#### Exercise:
Check each line of the entries below for the word "computer", and copy out the ones that have it.

#### Records to use:

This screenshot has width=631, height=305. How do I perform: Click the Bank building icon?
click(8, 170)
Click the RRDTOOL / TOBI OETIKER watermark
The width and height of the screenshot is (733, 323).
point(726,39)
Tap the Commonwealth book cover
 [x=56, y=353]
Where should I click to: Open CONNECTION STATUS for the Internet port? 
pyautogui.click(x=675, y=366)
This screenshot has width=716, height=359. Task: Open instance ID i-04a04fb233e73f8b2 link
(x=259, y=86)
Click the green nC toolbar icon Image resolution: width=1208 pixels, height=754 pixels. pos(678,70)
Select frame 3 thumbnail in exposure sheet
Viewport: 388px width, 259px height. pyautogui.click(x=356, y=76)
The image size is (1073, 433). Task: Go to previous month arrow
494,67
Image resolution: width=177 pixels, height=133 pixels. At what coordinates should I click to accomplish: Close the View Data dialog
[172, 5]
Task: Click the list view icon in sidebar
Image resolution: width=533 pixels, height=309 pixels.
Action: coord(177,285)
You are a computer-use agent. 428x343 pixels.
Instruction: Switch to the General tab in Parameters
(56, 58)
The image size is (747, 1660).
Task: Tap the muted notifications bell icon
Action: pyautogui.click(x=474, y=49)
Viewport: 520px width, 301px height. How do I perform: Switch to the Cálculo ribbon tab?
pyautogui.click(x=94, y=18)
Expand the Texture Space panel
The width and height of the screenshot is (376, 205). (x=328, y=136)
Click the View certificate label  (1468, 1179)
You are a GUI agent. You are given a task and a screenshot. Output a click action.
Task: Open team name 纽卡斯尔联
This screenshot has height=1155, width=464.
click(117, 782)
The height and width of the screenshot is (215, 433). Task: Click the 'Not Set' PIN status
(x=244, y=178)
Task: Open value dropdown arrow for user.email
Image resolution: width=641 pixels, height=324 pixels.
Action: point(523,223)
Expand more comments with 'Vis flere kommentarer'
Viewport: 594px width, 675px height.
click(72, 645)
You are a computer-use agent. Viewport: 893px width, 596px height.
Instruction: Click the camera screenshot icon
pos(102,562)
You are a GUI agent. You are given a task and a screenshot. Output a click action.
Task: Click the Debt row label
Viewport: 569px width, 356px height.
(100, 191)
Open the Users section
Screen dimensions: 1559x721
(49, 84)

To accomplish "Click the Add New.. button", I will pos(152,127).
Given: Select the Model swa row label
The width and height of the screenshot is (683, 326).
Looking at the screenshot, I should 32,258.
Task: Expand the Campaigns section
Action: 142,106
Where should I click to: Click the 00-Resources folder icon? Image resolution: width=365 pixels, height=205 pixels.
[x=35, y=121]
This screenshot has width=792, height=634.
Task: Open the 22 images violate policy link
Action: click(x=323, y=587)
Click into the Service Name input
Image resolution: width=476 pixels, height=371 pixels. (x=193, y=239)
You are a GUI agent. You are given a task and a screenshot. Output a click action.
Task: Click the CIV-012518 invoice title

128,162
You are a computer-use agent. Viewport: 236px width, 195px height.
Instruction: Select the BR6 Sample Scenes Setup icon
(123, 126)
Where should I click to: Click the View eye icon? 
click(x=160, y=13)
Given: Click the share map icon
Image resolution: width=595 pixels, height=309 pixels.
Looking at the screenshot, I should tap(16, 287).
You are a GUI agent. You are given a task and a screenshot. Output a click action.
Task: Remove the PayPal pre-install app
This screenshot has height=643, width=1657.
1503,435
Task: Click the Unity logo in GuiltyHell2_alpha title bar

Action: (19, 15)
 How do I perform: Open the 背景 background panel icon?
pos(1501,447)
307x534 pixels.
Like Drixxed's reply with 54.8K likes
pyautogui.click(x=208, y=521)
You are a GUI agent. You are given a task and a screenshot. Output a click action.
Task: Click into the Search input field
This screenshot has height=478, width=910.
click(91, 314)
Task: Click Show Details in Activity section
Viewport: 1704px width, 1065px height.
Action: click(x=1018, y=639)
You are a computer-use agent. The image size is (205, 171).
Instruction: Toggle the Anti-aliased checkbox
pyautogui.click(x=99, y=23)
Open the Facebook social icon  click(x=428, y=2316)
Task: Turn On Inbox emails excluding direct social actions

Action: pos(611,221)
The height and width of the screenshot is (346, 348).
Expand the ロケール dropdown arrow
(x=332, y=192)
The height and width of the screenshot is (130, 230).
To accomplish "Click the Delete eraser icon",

#### Answer space:
You are a computer-use agent. 428x343 pixels.
You are a computer-use agent. Viewport: 893px width, 596px height.
You are a computer-use agent. Viewport: 236px width, 195px height.
You are a computer-use agent. The image size is (205, 171).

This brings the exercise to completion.